COAL • Laurie’s Cars: ’63 Volvo, ’71 VW, ’71 Wagoneer, ’78 Caprice


In 1984 my mother got her law degree and set out to have a go at being a lawyer. With both parents downtown at work every day—dad’s own law degree dated back to 1966 or so—someone would have to look after my sister (11) and me (eight). Somehow or other, Laurie was found and hired, along with her cars.

Laurie was about 25 and drove what she could afford. When she first signed on to take care of us two overprivileged, mouthy kids, she had a 1963 Volvo P220—an Amazon wagon, that is. The body was straight, intact, unrusty, and (re-probably-re)painted a vivid sky blue. The grilles and other trim parts were missing, and I think I recall the red rear reflectors and their plinths hadn’t been reinstalled after the repaint. The Volvo looked, sounded, smelt, acted, and was radically different to any car I’d previously experienced, and I fell fast and hard in love with it. The differences between it and my folks’ ’78 Caprice and a ’77 Cutlass and their former ’70 Dart pretty much meant I got to discover “car” all over again.

For starters, its starter was very quiet. I now know the quietness was by design; the Bosch direct-drive starters Volvo used through the mid-late ’80s weren’t very loud. And unlike my folks’ cars with V8 engines and automatic transmissions, the Volvo had a manual transmission that sang harmony with the 4-cylinder engine, and a backangled shift stick that looked about three feet long. There was a cool chrome horn ring, too.

There were these neat front 3-point seatbelts that fastened by attaching a big chromed-metal clasp to a beefy metal hoop on the floor. There was a snazzy ribbon speedometer. The radio was wayyyyyyy over on the passenger side, and it always only ever seemed to play Huey Louis’ “If This Is It” and Jefferson Starship’s “Sarah”, mostly because that’s what KMJI (Magic one hundred point three!) always only ever seemed to broadcast. Wing windows! I hadn’t seen them since the Dart.

The speedometer worked; sister and I saw it touch 60 one day on the interstate and tattled to our parents about it because 60 is more than 55 (yishk…!) but the rest of the gauges didn’t. The original upholstery and foam were torn up under fuzzy seatcovers. Chunks of missing foam showed through the padded dashboard’s cracks.
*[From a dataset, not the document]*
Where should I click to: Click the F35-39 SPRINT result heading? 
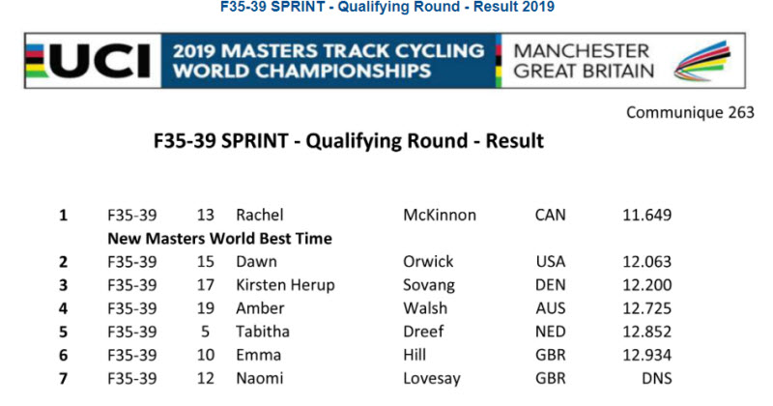[349, 141]
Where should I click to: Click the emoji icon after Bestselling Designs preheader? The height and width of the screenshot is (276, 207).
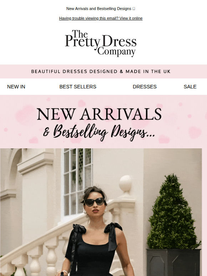133,9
Laurie called the car Jackson, and it soldiered along as well as it could. But no amount of “Come on, Jackson, I know you can do it!” cajoling would persuade it to start one night when it was time for her to go home. Plenty of cranking—slowly, with a worn starter fed through iffy cables by a marginal battery starved by a feeble generator—but no vroom. Not even so much as a putt.

I had very recently become interested in engines, starting with the one on my folks’ Craftsman lawnmower, which I had persuaded my dad to take in for its first tune-up, some five or six years after it was built. It had come back running much better, and one visible change had been the new air filter.

I just barely didn’t need tiptoes to see the Volvo’s twin SU carburetors; their pancake-shaped air filters were crusty like concrete—the same way the old one on dad’s lawnmower had been before the tune-up. No way could I reach to do anything about it myself; I told my decidedly unmechanical father he should remove them. He was “reluctant to fool around with parts of the engine”, he said, but I was persistent and Laurie really did have to get home, so eventually he compromised by getting the wrenches (five cheap and nasty stamped-steel end wrenches held stacked by a red spring-steel clip) and taking off just one of the air filters. The longsuffering B18 engine chugged to life at the key’s turn.

I don’t guess that air filter was ever reinstalled or replaced, and it’s a good bet the carburetor dashpots were bone-dry empty of oil, the points were badly burnt, the plugs worn and dirty. The radiator leaked. That neato chrome ring on the steering wheel was just for looks; the horn didn’t work. The brakes squeaked. The clutch chattered enough to shake the whole car. The rear axle howled. There was a hole near the top of the gas tank, and if it was quite full or the car was at the right (wrong) angle, well…good job Laurie wasn’t smoking. There was a panel of three Suntune gauges slung under the dashboard; engine temperature was one of them. I remember because the slightest uphill would cause it to climb fast enough to watch. “Ooh, lookit, it’s gonna get to 220!” I said one day near the top of a not-very-steep three blocks. Laurie wasn’t as amused: “Stop it! You don’t know what’ll happen if it hits 220! Maybe the engine blows up!” The car was a tired old hoss, always near the ragged edge of at least one kind of breakdown. With a job that centred round driving, I’m sure car failure was on a long list of fears constantly hanging above Laurie’s head.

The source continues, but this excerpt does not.